▶ _SELECTED TEXT_:
# Need some advice re Hall Table



## MickCheese (19 Apr 2009)

Not too good with Sketchup so this is my best effort..

This is to be made from American White Oak. The top is 750mm X 300mm to fit a space in the hall.

I need some advice.

Legs - I started at 45mm X 45mm but that seemed too heavy for a small table so am thinking 35mm X 35mm but is that too light. I don't want to taper them but should I consider this?

Height - I am thinking 750mm but is that too low?

I am aware that it could look out of proportion if too tall as it has a quite small top.

Bottom stretcher - Should it be across the centre from side stretcher to side stretcher or across the back between the rear legs?

What do you think? Please keep in mind that I am an enthusiastic hobbyist not a pro and this will be my first proper piece of 'furniture'.

Mick


----------



## Lord Nibbo (20 Apr 2009)

You've done a pretty good sketchup drawing Imho, =D> 

The proportions you have drawn look right to me for a hall table but
to get a better impression of the finished look though change it from an xray view to a shaded view and colour it using the wood samples, then you will get a better impression. The stretcher is in the right place, leave it alone.





Although mine is longer and deeper (60" x 16") the proportions of yours look spot on.


----------



## MickCheese (20 Apr 2009)

Lord Nibbo

Thanks for your response. I suppose I was after some reassurance from someone in the know really.

I will post another sketchup pic filled in.

Really appreciate your time.

Will let you know how I get on. If it is OK, may put it up as a WIP, will take some pics as I go but if you see no more you will know it was a complete disaster.

Mick


----------



## MickCheese (20 Apr 2009)

I have now coloured it in. What does anyone think about the scale, could it be improved?

I would really appreciate any comments rather than turn some expensive wood into scrap.

Mick


----------



## MikeG. (20 Apr 2009)

I think that tapered legs would improve the look of this considerably. Thereafter, it is going to be about the quality of the ironmongery, and the detailing and finishing etc, that will determine the success of this project.

Mike


----------



## MickCheese (20 Apr 2009)

▶ _TASK DIRECTIONS_: Put this sentence from the hall table thread into Spanish: "The top is 750mm X 300mm to fit a space in the hall."

▶ _DATA_:
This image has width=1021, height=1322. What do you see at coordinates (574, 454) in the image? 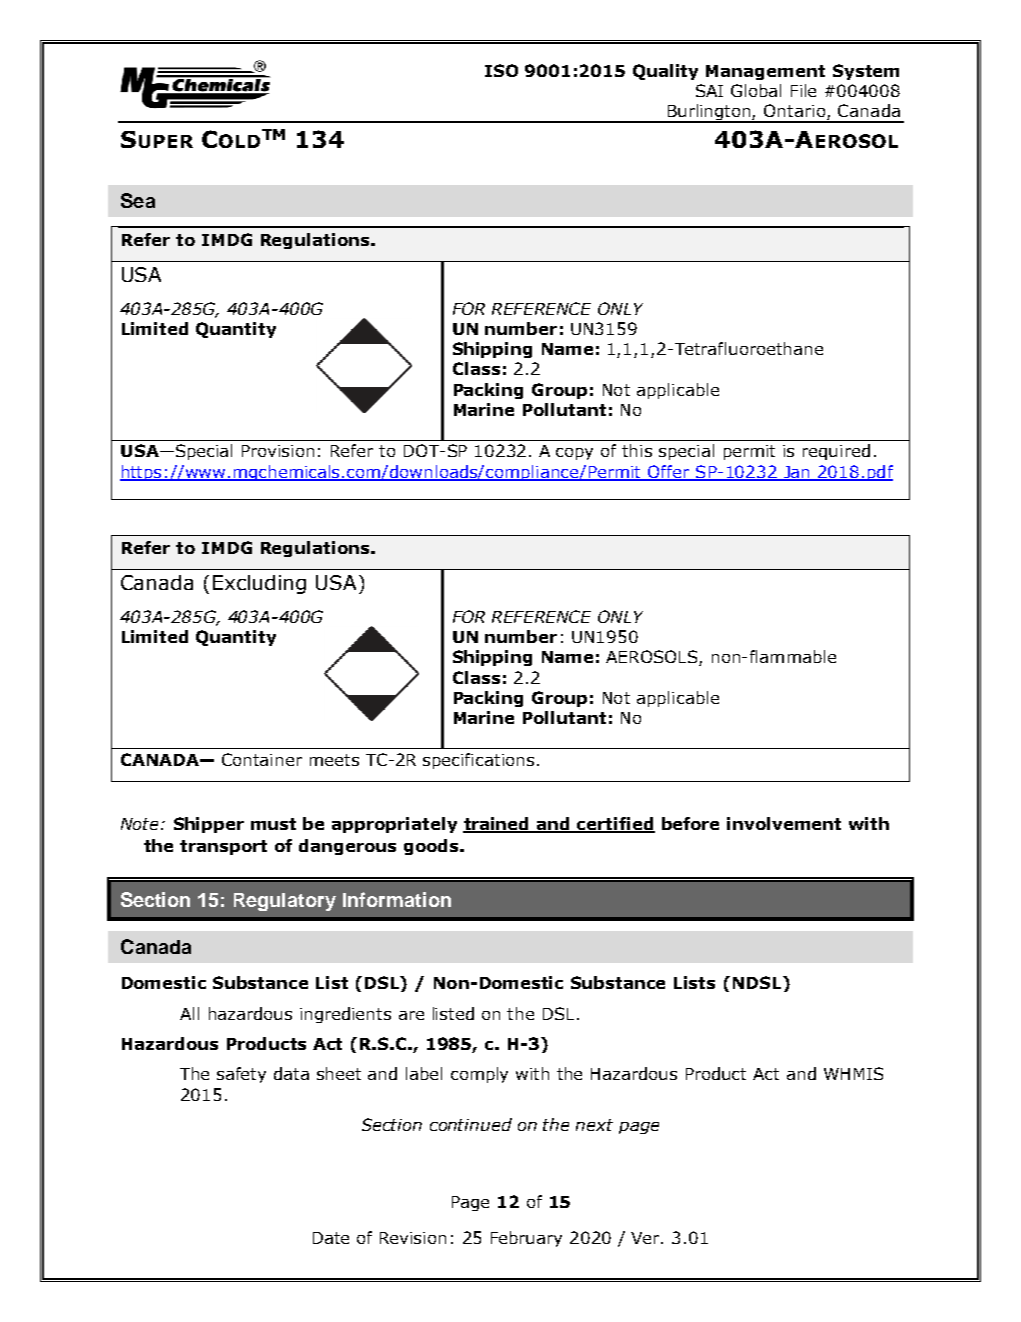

▶ _ANSWER TO THE TASK_: El tablero mide 750mm X 300mm para que quepa en un hueco del recibidor.